Many steps also support error handling allowing you to reroute error rows to different steps in a transformation for automatic processing.

Can tool restart from point of failure?

Yes, but not automatically.
See 27)

Can tool restart entire session?

If you like, yes.  We rarely see these try/retry loops though.

Does the tool generate Job log, statistics, and diagnostics and any error reports and fixing ?

Yes, although I don't know what you mean by "fixing".

Are there any additional products or add-ins that customers need to buy from your company or third party to install this product?

No, all you need is a Java Runtime Environment version 1.5 or higher.

How do you export mappings that you create in dev to test or prod environments? can they be migrated to test and deployed as xml files or is their a different way?

Either as XML or directly saved into the test repository.

Does it have an event where it can do like a file watch? ( Eg: You are looking for a file on the UNIX box at 2:00am in the morning ...the job runs only when it sees the file)..what is the event called?

No, you can wait for a file, but it's not event driven.  For that you would need operating system specific drivers.  We prefer not to do that.
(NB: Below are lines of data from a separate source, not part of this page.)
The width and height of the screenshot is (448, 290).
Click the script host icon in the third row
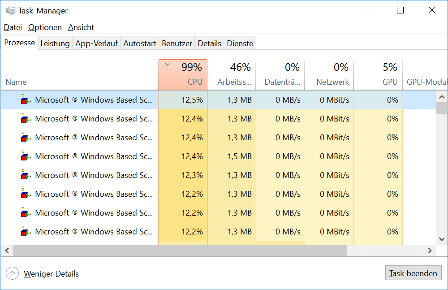tap(26, 138)
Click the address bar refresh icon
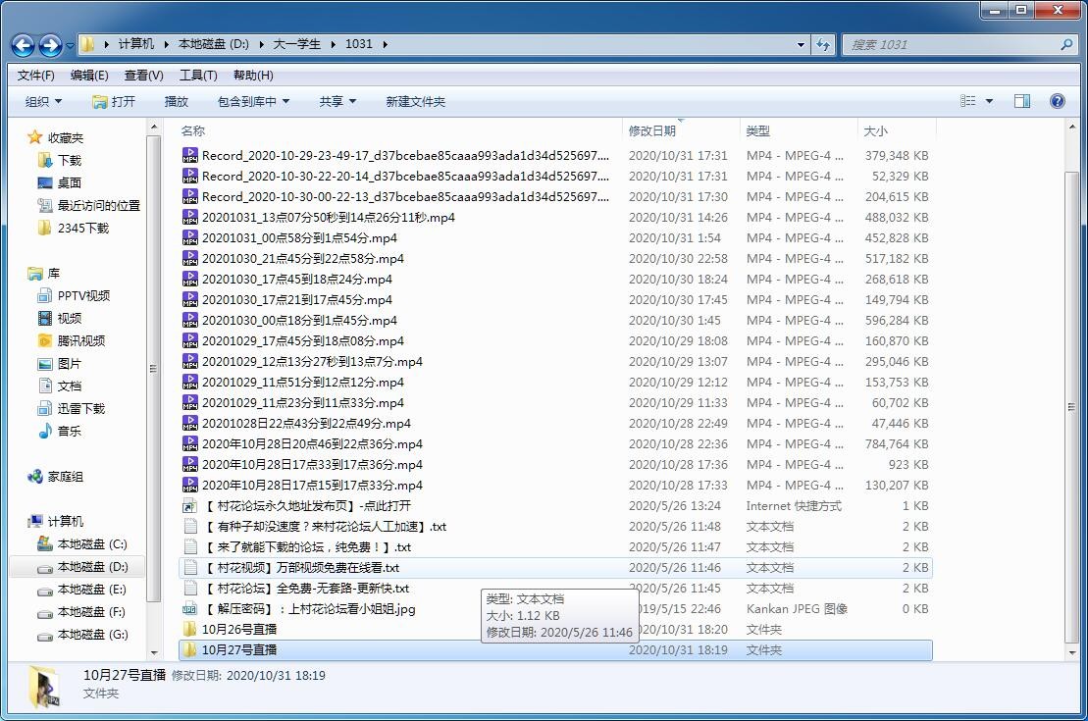The height and width of the screenshot is (721, 1088). [823, 44]
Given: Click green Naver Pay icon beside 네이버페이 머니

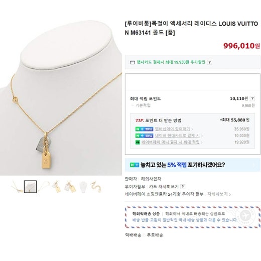Looking at the screenshot, I should 138,142.
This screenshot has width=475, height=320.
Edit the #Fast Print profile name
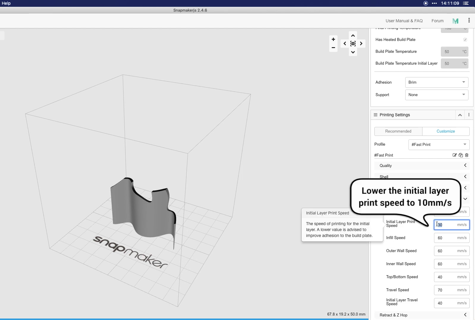[x=455, y=155]
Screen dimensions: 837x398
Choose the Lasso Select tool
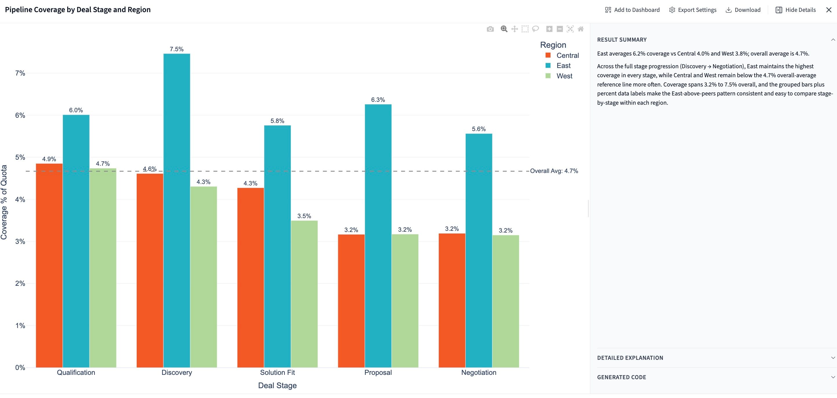[535, 29]
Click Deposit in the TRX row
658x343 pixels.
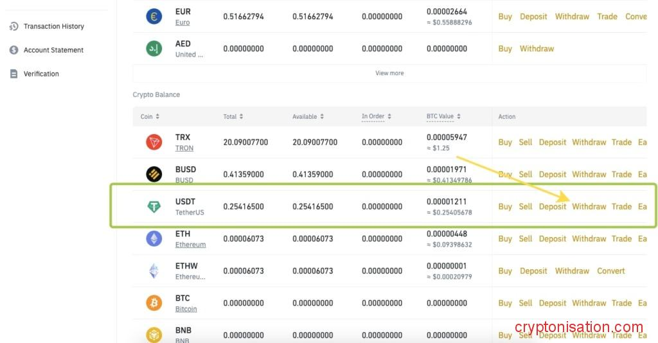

Does it has something like --event succeeded ...(eg; Suppose you have job1 and job2 and they are running sequentially ..and you want the job 2 to run only when job1 succeeds...) and likewise email generation when a task fails...

Yes, as answered above.

Can the tool join heterogenious sourcess..like flat file and database table ... or two different tables from two different databases..(Does any transformation accomplish this ...

Yes, obviously. We have various ways to do it: in-memory (Stream) lookups, merge joins, database joins, database lookup, etc.

How does the tool handle  the SCD TYPE 2 (hISTORY) where it has to TAKE CARE OF insert/update strategy?    Does it has any transformation...?

Again, it's handled automatically by the "Dimension Lookup/Update" step:

You don't need to do anything, just fill in the dialog.